Businesses have fundamentally failed to understand how e-learning technology should work, and as a result are not getting the most benefit from it, an academic has argued.
Howard Noble, learning technologist at Oxford University, speaking to specialist newspaper Computer Weekly, has said most employers see e-learning as technology that enables a single person to learn from a screen.
In fact, if an organisation wanted to maximise its e-learning potential it should be looking at collaboration among a group, he said.
"Learning normally happens when groups of individuals collaborate to complete well-designed learning activities," he told the newspaper.
"Technology helps us do this in two ways: it helps us form and facilitate new types of collaboration between learners and experts, and it helps us represent knowledge in new ways."

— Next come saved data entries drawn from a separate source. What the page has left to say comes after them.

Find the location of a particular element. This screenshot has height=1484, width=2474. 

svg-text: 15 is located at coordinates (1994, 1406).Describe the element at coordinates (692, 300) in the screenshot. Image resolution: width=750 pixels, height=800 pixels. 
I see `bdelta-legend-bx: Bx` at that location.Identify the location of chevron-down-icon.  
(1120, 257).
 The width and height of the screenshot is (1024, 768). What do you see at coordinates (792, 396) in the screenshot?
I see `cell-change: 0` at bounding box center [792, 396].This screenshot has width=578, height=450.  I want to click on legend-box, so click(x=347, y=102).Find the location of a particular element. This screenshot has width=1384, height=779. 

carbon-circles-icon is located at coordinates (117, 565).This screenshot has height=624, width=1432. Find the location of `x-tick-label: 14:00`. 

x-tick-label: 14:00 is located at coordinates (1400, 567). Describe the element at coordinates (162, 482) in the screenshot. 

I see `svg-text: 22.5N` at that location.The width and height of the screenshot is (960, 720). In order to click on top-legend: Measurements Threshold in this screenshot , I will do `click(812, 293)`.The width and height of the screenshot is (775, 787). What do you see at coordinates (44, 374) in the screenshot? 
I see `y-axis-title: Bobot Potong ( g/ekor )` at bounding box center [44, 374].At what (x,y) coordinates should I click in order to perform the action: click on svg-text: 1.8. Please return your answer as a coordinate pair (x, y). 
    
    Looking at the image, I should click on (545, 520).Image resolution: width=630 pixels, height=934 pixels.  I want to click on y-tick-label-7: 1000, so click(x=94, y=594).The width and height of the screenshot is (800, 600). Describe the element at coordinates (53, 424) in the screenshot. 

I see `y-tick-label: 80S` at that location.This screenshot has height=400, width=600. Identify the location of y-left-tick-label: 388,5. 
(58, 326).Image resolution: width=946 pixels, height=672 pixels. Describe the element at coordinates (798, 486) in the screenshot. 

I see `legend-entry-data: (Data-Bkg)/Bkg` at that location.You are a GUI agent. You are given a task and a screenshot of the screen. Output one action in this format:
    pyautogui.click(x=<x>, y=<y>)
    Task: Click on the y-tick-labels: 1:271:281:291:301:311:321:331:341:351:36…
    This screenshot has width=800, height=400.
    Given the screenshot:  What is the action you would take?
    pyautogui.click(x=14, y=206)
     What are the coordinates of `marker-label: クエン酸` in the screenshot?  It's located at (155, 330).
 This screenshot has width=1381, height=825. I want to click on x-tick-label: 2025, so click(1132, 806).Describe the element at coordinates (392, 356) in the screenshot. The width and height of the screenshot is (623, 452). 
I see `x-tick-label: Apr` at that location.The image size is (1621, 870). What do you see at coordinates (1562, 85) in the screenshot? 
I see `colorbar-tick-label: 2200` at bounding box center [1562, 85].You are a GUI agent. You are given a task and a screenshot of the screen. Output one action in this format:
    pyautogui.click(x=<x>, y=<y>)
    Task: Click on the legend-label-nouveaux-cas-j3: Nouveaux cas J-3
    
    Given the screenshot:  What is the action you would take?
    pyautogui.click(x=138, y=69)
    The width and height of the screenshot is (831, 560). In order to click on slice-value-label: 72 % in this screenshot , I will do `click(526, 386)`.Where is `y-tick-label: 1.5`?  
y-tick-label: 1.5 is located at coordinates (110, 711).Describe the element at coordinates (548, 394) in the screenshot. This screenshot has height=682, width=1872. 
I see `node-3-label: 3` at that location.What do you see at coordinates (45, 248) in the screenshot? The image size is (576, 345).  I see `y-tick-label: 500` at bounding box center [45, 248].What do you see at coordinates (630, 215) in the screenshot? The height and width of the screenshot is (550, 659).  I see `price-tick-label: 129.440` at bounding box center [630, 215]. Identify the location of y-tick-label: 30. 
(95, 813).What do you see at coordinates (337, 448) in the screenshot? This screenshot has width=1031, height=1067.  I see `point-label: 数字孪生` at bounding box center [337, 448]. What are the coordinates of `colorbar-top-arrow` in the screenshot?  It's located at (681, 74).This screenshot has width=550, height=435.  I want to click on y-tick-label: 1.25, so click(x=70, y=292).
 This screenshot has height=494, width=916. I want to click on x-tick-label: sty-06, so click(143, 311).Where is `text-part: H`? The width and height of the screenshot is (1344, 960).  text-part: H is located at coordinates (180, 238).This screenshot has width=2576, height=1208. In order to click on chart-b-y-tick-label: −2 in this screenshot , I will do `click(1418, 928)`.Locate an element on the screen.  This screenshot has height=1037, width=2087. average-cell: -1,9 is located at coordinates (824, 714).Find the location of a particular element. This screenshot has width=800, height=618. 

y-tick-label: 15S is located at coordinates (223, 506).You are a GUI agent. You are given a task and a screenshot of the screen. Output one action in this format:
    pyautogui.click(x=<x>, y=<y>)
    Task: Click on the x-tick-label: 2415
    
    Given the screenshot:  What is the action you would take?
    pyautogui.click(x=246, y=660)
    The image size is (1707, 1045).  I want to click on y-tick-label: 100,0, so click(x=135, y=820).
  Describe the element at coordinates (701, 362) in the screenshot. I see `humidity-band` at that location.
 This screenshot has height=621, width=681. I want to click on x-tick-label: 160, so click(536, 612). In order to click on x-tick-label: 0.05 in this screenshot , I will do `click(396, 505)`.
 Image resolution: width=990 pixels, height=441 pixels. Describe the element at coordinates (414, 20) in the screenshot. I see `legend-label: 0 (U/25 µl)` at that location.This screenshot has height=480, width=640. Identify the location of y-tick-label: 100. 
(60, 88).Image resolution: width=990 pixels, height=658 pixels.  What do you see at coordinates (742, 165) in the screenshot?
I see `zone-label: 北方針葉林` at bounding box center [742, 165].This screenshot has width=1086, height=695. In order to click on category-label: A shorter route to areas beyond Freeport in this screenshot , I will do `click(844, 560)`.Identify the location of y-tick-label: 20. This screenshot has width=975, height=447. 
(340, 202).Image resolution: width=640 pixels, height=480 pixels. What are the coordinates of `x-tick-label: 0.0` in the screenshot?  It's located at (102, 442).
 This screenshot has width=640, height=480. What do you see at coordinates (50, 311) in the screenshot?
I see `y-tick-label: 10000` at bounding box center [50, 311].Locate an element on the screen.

His criticisms echo concerns raised by employers, including the Chartered Institute of Personnel and Development, that businesses often invest heavily in e-learning technology without thinking through how it is actually going to be used.
Employees, in turn, have complained that off-the-shelf packages are often irrelevant and too "American" and that they are often expected to do the learning in their free time.
The growth and development of e-learning would only increase if public perceptions of it changed, Noble agreed.
"We need to remove the 'e' from e-learning so that use of technology is seen as part of normal learning experience," he said.
Businesses needed to think about what benefits or outcomes they wanted to achieve, and link the technology to that, not the other way around.
It was also important clearly to communicate both to managers and employees the benefits of using e-learning technology, as its advantages were always immediately tangible, Noble said.
"The goal of an e-learning strategy should be seen as developing the technological environment and business processes that help employees share and generate knowledge that contributes to the success of the business strategy," he explained.